Dentista, nadador y fumador son los vértices inclaudicables de una identidad que se construye a base del hábito y la repetición, para combatir, o al menos contrarrestar, y en todo caso suavizar, cierta incerteza ontológica que perdura apenas como espuma, ruido de fondo, pero que impulsa los devenires de la trama. El protagonista sin nombre parece dejarse nadar por la corriente. Al terminar el secundario decide (o es decidido a) estudiar odontología, como hiciera su madre; “el movimiento es vida, pero el tránsito debe respetar ciertos límites” (los conocidos). Más adelante, será impulsado por Raisa, su nueva amante, a mudarse a Brasil; no sin entusiasmo, accede. Un día, arrastrado por un mal consejo, compra un canario, pero el animal afecta su rutina a tal punto que decide abrirle la jaula; a causa del ejercicio de la libertad (del narrador y del canario), fatal aprendizaje, el pájaro muere. La falta de autoridad en el propio devenir, la entrega a la intemperie de la totalidad, lleva dentro de sí y a pesar de sí, como fundamento y desventura, la negación del ser, en un estricto sentido heideggeriano.

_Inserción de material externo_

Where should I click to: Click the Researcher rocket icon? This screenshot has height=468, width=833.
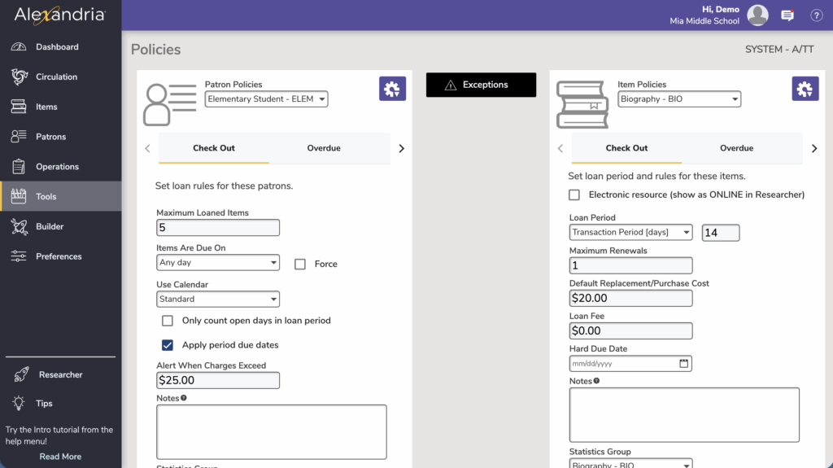(x=20, y=374)
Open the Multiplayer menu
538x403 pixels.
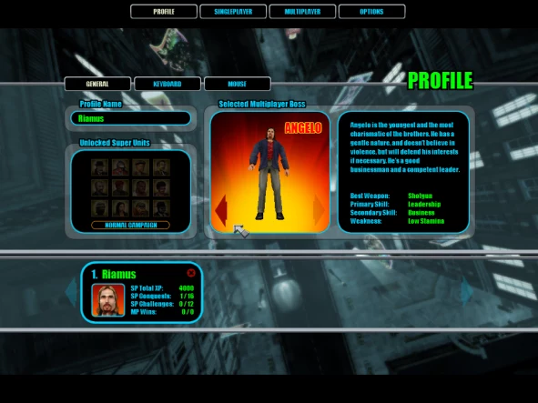[x=302, y=12]
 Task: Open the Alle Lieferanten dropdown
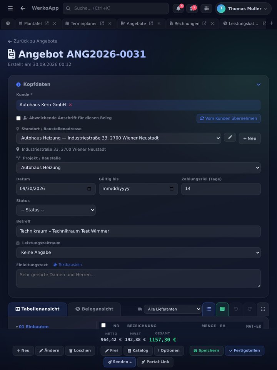(172, 309)
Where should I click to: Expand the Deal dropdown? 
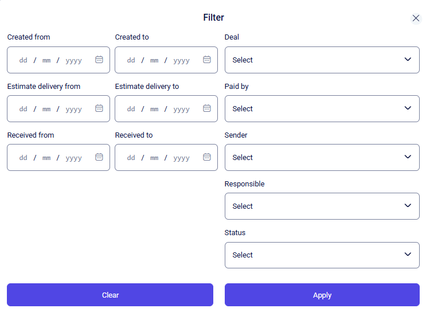click(x=322, y=60)
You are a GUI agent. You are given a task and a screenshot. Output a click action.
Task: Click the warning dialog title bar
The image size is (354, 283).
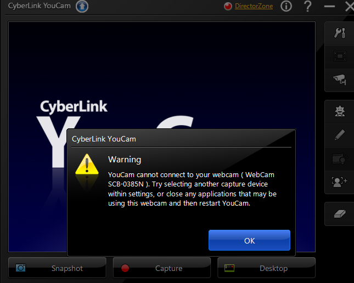(x=181, y=139)
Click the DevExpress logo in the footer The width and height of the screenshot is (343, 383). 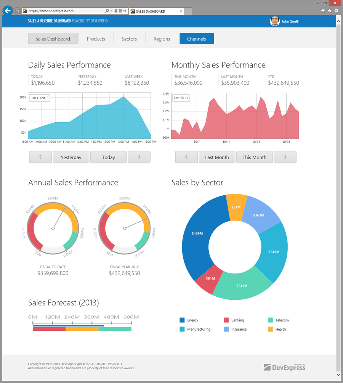(x=285, y=367)
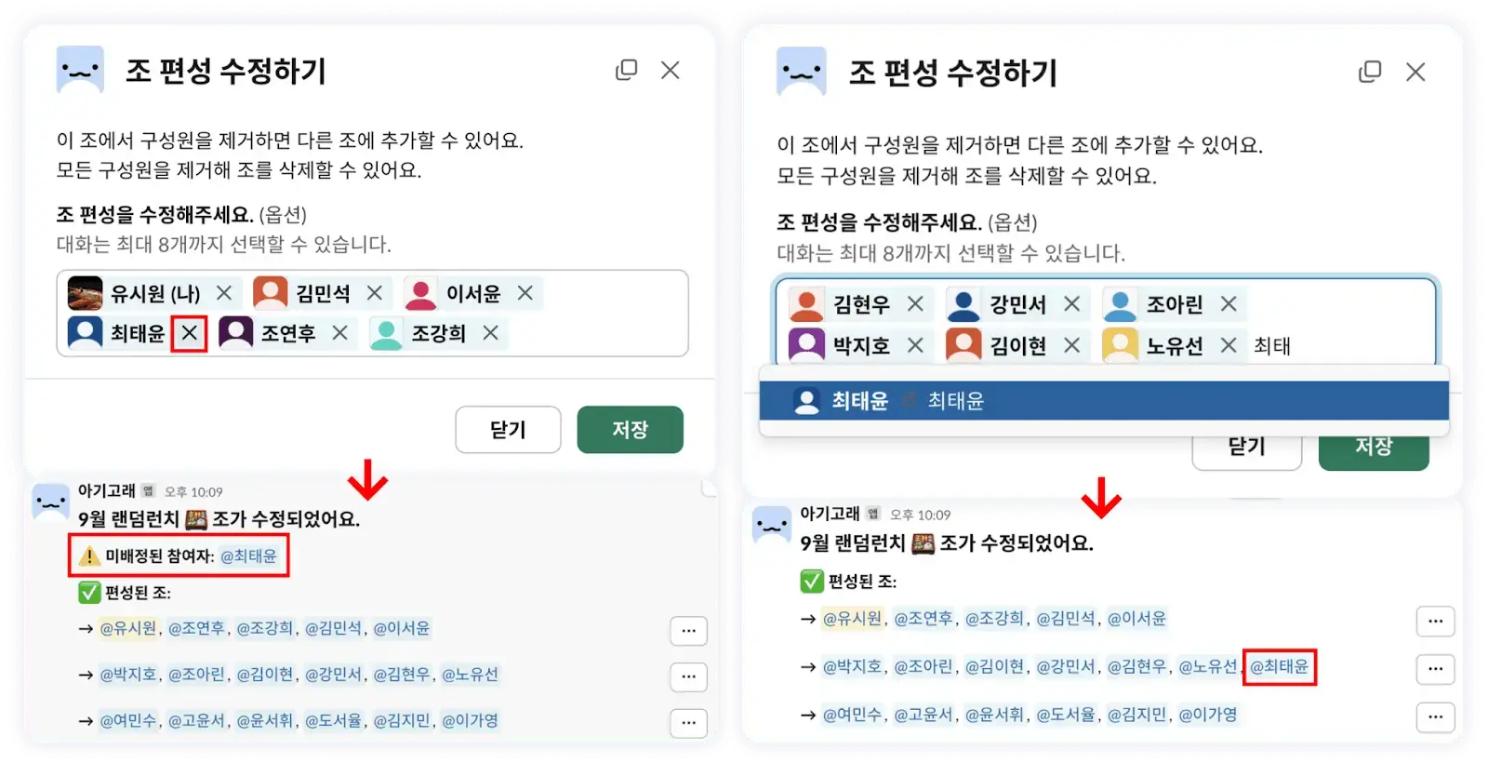Remove 조강희 chip from left group
This screenshot has width=1488, height=763.
(x=491, y=333)
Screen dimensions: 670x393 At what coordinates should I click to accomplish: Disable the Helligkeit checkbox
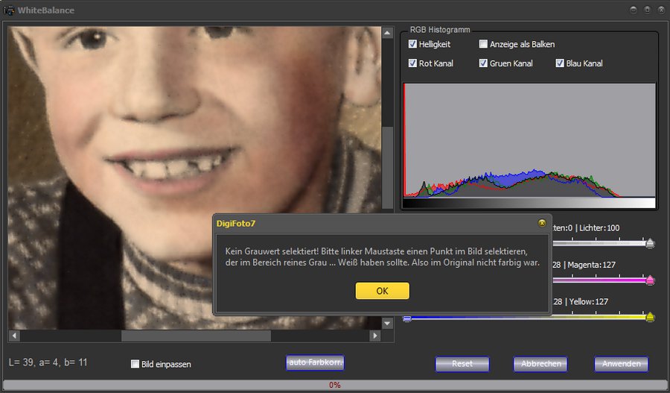(413, 45)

Una figura extraña, distinguida por casualidad en el medio del mar, despierta al protagonista del letargo: “en ese lugar, en ese espacio de piedra, había algo que discutía con mi vida segura”. Día tras día, vuelve al punto de fuga para intentar develar el enigma y el avistaje se convierte en rutina al tiempo que la narración se aproxima hacia el terreno de lo fantástico. Si el canto de las sirenas fue lo que desquició a los griegos poniendo en peligro a la tripulación de Ulises; en Sodio será el sentido visual, el ejercicio de una mirada, la búsqueda incesante para identificar lo desconocido, aquello que provocará el hechizo. Y en ese acto vencerá, quizá, el hombre que narra.